In Singapore, conservation goes two ways. One, you get the heritage geeks who insist on salvaging every last crumbling brick, decorative tile and rusty wrought iron railing to preserve the look and feel of a bygone era. Then you have the cool cats who see a historic building, absorb its spirit and are able to recreate it in modern, hip surroundings.
The Warehouse Hotel is blessed with owners in the latter category who ensured that you don’t have to be well versed in Singapore’s history to get caught up in it. The beautifully restored former godown beside the Singapore River is heritage on the outside but playful on the inside, planting clues from the past to spark your imagination about what life was like in its heyday at the turn of the 20th century.
Stylised pulleys hang from the ceiling in the immense, plush lobby, hinting at the spice (and opium) storage house it once was. Havelock Road, where the hotel is located, was a hotbed of vice, of secret societies and illicit alcohol. The warehouse itself was an illegal distillery, so you’ll find quirky allusions to that throughout. ‘Objects of Vice’ is one such – a lobby installation where handcuffs, lighters and liquor flasks shine under a glass case, an echo of the favourite accessories of the old warehouse bosses and gangsters who frequented the area, and a hint of the fate that awaited them when the law caught up.
In the rooms, ‘minibars of vice’ offer almost everything you need to indulge in deadly sins: salted egg yolk potato chips and Vietnamese chocolate for ‘gluttony’; condoms for ‘lust’ and beauty elixirs for ‘vanity’. The snacks and vanity products are all proudly sourced in Singapore and Asia.
The creative minds behind all this belong to the Lo & Behold Group, a leading food and beverage brand that is making its first foray into accommodation. The Warehouse cunningly extends the group’s expertise at crafting cool dining experiences. The group’s mantra of over-delivering holds true in its 37 rooms – all beautifully appointed and very spacious, with five-star perks such as custom pillow-top mattresses and eco-friendly bath products – at down-to-earth prices starting from $S295. Ask for a river-facing room, or just bask in the minimalist, loft-like interiors finished in soothing neutral tones.

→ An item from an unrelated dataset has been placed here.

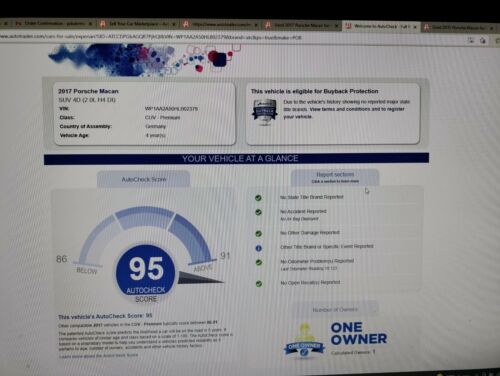Click green check beside No Odometer Problems Reported

point(258,263)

Apart from the bar, a magnet for the ‘in’ crowd, the restaurant Po is an equally big draw despite mixed reviews about its food. The menu is Singaporean with a modern twist, and the signature dish is Popiah – crêpe-like rolls filled with braised vegetables and condiments that you assemble yourself at the table. It’s a fun, communal way to get acquainted with local street fare.

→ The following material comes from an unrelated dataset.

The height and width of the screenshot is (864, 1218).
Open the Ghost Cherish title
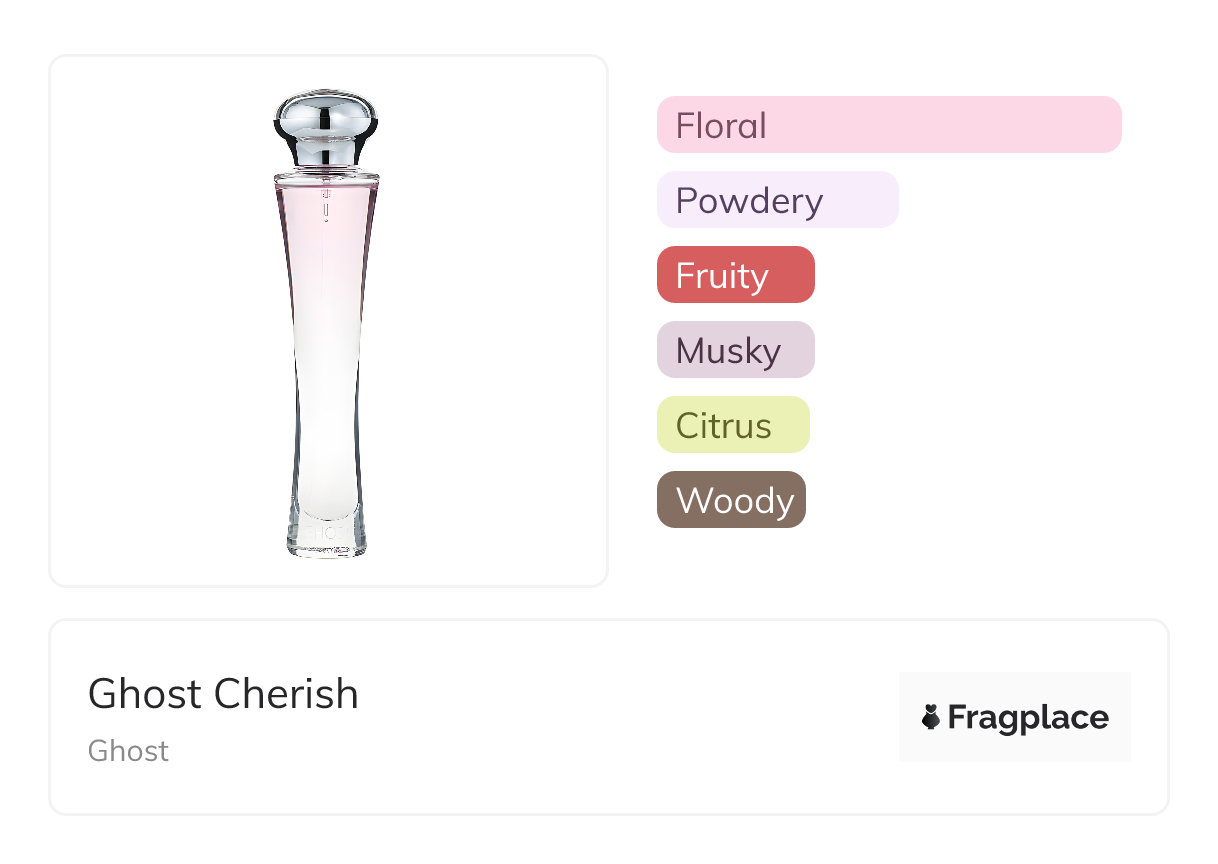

The staff are young and charmingly unpolished. They lack the precision found in well-established chains but you get earnest enthusiasm and a genuine desire to share their knowledge of Singapore with you. Ask, and they will be full of suggestions on very ‘local’ places to visit that aren’t on a visitor’s map.
It’s not the most convenient location, but it’s close enough to town. It’s walking distance to Robertson, Boat and Clarke quays – three riverfront districts that are tourist traps but house a few worthwhile stops. It’s a short cab ride to the CBD shopping thoroughfare of Orchard Road and Chinatown – where traditional markets and local food co-habit with chic eateries.
But most of all, The Warehouse Hotel has something others don’t: it lives and breathes local culture, and you won’t leave without some of that rubbing off on you.